I already asked about audio volume normalization. On most methods (e.g. ReplayGain, which I am most interested in), I might get peaks that exceed the PCM limit (as can also be read here).
Simple clipping would probably be the worst thing I can do. As Wikipedia suggests, I should do some form of dynamic range compression.
I am speaking about the function which I'm applying on each individual PCM sample value. On another similar question, one answer suggests that doing this is not enough or not the thing I should do. However, I don't really understand that as I still have to handle the clipping case. Does the answer suggest to do the range compression on multiple samples at once and do to simple hard clipping in addition on every sample?
Leaving that aside, the functions discussed in the Wikipedia article seem to be somewhat not what I want (in many cases, I would still have the clipping case in the end). I am thinking about using something like tanh. Is that a bad idea? It would reduce the volume slightly but guarantee that I don't get any clipping.
My application is a generic music player. I am searching for a solution which mostly works best for everyone so that I can always turn it on and the user very likely does not want to turn this off.
Using any instantaneous dynamic range processing (such as clipping or tanh non-linearity) will introduce audible distortion. Put a sine wave into an instantaneous non-linear function and you no longer have a sine wave. While useful for certain audio applications, it sounds like you do not want these artefacts.
Normalization does not effect the dynamics (in terms of min/max ratio) of a waveform. Normalization involves element-wise multiplication of a waveform by a constant scalar value to ensure no samples ever exceed a maximum value. This process can only by done off-line, as you need to analyse the entire signal before processing. Normalization is also a bad idea if your waveform contains any intense transients. Your entire signal will be attenuated by the ratio of the transient peak value divided by the clipping threshold.

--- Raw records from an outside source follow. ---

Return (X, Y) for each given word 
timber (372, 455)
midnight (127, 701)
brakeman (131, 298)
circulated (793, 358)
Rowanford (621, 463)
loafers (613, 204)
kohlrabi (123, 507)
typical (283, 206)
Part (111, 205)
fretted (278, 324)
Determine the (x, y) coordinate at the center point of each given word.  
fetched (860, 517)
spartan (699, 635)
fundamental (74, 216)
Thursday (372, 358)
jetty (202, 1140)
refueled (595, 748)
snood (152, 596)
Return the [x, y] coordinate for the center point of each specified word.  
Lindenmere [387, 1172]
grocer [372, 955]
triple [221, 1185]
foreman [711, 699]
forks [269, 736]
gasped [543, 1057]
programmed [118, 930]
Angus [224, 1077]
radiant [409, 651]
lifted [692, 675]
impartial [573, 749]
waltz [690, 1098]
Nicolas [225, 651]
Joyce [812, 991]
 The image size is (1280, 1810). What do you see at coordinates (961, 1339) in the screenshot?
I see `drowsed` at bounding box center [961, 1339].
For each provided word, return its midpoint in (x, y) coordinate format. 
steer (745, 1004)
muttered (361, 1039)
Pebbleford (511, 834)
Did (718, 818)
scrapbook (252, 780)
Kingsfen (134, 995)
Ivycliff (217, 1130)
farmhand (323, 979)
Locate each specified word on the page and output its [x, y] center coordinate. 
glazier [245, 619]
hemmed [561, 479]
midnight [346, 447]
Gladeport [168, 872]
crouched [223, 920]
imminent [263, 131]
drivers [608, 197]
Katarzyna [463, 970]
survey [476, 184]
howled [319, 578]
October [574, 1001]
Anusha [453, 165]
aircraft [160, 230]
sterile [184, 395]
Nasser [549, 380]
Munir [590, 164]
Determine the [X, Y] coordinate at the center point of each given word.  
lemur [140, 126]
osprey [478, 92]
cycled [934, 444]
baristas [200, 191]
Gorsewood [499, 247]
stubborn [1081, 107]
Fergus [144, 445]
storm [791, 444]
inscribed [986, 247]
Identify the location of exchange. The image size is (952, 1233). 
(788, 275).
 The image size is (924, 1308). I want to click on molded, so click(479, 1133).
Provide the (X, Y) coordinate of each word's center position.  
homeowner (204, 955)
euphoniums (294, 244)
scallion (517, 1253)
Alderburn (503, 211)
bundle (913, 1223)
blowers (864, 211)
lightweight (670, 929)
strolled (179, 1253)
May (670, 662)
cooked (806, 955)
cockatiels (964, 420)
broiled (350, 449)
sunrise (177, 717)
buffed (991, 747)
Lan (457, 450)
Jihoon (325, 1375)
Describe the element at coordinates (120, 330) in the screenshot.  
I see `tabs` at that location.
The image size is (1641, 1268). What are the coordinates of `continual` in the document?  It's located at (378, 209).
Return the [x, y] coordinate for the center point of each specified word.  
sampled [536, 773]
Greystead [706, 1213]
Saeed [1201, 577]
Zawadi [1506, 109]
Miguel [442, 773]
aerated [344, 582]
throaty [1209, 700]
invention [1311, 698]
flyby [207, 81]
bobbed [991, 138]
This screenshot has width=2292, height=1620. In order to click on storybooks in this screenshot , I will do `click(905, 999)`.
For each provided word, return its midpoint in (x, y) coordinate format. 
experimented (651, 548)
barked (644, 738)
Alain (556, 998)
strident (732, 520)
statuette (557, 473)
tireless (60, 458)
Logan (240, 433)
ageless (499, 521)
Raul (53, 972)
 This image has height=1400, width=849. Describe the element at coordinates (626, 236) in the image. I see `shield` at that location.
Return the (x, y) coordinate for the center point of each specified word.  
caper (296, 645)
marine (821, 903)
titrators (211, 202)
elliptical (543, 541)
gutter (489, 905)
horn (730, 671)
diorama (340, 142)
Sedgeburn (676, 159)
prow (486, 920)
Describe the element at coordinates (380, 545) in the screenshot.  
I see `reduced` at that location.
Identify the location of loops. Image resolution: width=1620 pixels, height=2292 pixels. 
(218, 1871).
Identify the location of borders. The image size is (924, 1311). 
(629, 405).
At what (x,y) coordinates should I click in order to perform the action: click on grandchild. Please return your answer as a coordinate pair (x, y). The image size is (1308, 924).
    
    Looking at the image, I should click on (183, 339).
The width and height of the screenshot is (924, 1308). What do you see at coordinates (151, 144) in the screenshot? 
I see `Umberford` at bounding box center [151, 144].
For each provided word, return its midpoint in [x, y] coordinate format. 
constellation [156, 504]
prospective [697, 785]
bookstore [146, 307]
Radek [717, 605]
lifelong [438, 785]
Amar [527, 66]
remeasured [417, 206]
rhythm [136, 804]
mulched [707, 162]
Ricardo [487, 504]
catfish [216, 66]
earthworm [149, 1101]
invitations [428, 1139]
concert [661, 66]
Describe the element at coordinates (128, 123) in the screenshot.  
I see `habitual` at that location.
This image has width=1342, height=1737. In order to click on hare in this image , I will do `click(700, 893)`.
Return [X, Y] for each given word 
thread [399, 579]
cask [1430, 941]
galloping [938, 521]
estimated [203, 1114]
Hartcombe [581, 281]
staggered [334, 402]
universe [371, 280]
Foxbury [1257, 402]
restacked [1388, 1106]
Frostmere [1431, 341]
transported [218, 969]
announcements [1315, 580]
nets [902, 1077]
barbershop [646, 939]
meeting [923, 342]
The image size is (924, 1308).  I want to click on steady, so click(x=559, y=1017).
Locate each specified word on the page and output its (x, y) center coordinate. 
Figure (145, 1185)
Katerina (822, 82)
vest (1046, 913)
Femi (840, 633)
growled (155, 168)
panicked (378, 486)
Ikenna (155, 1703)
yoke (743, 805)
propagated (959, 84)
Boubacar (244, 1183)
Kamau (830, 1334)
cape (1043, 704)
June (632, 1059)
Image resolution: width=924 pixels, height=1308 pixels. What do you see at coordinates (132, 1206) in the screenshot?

If you just want to protect the output from clipping you are best off using a side chain type compressor. A specific form of this is the limiter (infinite compression ratio above a threshold with zero attack time). A side-chain compressor calculates the smoothed energy envelope of a signal and then applies a varying gain according to that function. They are not instantaneous, so you reduce audible distortion that you'd get from the functions you mention. A limiter can have instantaneous attack to prevent from clipping, but you allow a release time so that the limiter remains attenuating for subsequent waveform peaks, the subsequent waveform is just turned down and so there is no distortion. After the intense sound, the limiter recovers.
You can get a pumping type sound from this type of processing if there are a lot of high intensity peaks in the waveform. If this becomes problematic, you can then move to the next level and do the dynamics processing within sub-bands. This way, only the offending parts of the frequency spectrum will be attenuated, leaving the rest of the sound unaffected.